* Exercise requirements *
Look through the data below. Pick out the lines holding the string "cell".

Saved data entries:
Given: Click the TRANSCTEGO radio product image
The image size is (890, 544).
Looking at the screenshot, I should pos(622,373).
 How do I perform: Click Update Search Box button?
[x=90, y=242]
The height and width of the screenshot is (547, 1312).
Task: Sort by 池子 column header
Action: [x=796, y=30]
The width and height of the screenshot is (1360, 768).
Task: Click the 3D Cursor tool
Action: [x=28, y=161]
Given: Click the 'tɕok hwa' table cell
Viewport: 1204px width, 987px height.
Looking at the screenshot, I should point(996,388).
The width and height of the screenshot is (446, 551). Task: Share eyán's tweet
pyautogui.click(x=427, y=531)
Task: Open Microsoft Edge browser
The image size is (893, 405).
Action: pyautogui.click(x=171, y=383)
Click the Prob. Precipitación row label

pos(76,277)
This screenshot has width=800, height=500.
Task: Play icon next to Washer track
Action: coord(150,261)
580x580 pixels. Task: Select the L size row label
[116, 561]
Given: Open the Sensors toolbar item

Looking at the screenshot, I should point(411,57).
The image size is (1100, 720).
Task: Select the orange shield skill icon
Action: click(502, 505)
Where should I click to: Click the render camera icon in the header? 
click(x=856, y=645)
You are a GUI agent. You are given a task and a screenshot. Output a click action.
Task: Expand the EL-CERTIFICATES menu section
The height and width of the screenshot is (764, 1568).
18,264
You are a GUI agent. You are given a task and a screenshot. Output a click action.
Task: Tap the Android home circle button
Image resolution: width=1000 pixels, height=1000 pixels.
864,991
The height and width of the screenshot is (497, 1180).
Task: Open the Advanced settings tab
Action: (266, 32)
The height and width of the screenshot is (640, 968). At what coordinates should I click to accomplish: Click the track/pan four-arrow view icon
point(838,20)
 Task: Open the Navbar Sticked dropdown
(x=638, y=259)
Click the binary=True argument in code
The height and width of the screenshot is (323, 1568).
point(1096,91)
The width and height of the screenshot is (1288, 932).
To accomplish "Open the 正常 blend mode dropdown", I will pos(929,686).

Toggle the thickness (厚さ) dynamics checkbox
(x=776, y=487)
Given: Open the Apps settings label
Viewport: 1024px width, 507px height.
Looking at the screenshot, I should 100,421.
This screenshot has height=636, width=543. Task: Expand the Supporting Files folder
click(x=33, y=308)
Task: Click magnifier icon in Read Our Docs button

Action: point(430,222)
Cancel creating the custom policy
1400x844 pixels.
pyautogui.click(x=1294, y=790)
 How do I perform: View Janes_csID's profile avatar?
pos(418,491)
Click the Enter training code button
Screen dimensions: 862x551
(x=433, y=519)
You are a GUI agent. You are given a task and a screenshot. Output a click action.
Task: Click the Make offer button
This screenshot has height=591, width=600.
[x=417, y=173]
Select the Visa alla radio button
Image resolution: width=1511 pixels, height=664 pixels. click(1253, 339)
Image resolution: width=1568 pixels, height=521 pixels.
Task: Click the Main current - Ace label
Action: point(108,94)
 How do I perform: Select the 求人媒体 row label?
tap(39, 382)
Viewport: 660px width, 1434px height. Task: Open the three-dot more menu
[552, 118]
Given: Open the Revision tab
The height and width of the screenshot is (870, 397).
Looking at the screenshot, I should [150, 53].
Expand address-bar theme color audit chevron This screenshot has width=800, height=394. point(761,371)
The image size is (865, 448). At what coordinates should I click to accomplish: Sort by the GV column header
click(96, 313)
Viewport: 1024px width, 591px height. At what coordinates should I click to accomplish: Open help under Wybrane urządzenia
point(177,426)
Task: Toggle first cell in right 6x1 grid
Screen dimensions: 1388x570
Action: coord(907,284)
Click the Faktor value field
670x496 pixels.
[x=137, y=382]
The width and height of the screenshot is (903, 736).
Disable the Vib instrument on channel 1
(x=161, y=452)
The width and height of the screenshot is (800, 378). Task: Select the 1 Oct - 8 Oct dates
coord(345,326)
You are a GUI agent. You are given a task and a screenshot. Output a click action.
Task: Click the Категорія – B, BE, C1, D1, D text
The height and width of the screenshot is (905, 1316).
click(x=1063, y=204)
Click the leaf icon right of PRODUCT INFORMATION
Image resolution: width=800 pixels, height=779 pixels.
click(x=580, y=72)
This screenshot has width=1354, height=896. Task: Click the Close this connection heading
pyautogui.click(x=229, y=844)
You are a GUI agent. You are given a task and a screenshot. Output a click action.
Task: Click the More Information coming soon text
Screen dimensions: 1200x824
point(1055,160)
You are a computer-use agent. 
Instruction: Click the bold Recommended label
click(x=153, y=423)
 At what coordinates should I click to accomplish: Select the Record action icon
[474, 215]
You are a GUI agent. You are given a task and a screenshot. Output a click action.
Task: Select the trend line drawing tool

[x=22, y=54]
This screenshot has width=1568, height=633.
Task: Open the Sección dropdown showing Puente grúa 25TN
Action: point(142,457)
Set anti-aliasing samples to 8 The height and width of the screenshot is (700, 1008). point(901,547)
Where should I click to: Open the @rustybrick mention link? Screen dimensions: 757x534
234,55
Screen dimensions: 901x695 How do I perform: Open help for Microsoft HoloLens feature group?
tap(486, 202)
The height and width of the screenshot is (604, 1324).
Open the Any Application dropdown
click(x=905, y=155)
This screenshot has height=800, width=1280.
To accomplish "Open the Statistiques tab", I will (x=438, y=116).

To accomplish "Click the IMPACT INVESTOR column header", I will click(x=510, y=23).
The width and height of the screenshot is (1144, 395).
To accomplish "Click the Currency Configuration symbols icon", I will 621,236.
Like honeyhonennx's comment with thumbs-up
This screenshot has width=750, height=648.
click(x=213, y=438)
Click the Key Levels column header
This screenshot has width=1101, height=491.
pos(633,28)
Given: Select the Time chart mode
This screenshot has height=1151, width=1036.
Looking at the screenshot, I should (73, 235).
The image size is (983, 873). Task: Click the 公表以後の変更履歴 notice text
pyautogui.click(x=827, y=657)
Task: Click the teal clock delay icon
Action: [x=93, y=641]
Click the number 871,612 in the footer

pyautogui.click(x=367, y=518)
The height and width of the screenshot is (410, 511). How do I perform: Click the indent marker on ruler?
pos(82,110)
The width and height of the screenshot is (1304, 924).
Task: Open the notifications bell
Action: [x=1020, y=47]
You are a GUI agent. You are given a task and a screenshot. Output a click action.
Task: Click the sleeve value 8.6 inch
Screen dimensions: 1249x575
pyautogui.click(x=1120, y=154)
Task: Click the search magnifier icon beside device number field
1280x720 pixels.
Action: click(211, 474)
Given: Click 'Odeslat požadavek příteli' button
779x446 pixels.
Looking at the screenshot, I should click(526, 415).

* Solution *
Given: Click the 'tɕok hwa' table cell
Task: Toggle first cell in right 6x1 grid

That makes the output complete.